In 2012, on the basis of a cooperation agreement between the Ministry of Culture, Armenian Writers’ Union, the Literary Armenia magazine, and the DAR Regional Development and Competitiveness Foundation, the DAR Foundation initiated multi-year funding, technical re-equipment, assistance in the dissemination of the oldest Armenian Russian-language literary magazine called Literary Armenia. Founded in 1958, in Yerevan, in the sixties and subsequent years, under conditions of strict censorship, Literary Armenia published pieces that could not make it in mainstream magazines. For the first time after a long break, a cycle of poems by O. Mandelstam called Armenia and his Journey to Armenia were published. As was The Gardens of Babylon novel by S. Gorodetsky, and An Armenian Sketchbook by V. Grossman. After several years in the editorial office of Novy Mir, Longing for Armenia by Y. Karabchievsky, poetry by A. Bely, M. Tsvetaeva, V. Bryusov, M. Voloshin, A. Bitov were also included. Thanks to this the magazine has become on a par with such authoritative editions as Novy Mir, Druzhba Narodov, Foreign Literature, Zvezda, Znamya. Thanks to Literary Armenia, the names of the best Armenian writers Hrant Matevosyan, Silva Kaputikyan, Aghasi Ayvazyan, Paruyr Sevak, Gevorg Emin are now known far beyond the borders of the country, and their works published in the magazine were translated into other languages and from Russian, which played the role of an intermediary language in this case.
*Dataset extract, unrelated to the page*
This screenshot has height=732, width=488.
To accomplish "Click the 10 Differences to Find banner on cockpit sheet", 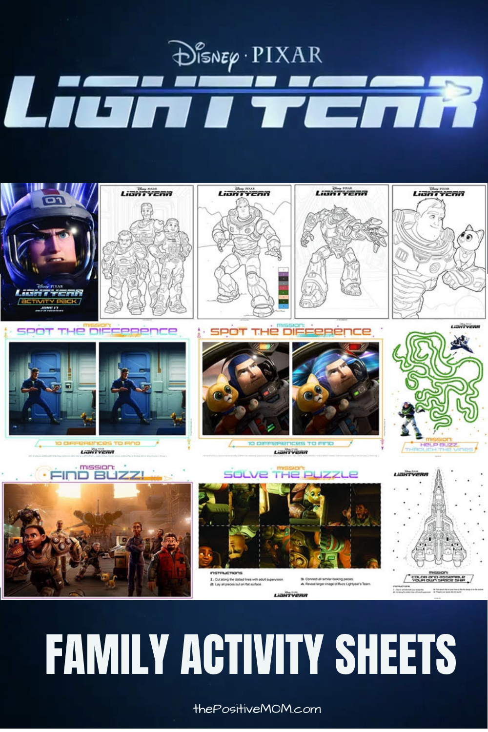I will click(x=290, y=443).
The magazine miraculously survived in the 90s – thanks to the devotion and selfless work of the editorial staff, however shrinking in size and circulation, having lost its readers, its former glory. And yet it was on the verge of closure by the end of 2012.
It was at this moment in its more than half a century history that a meeting with the DAR foundation took place.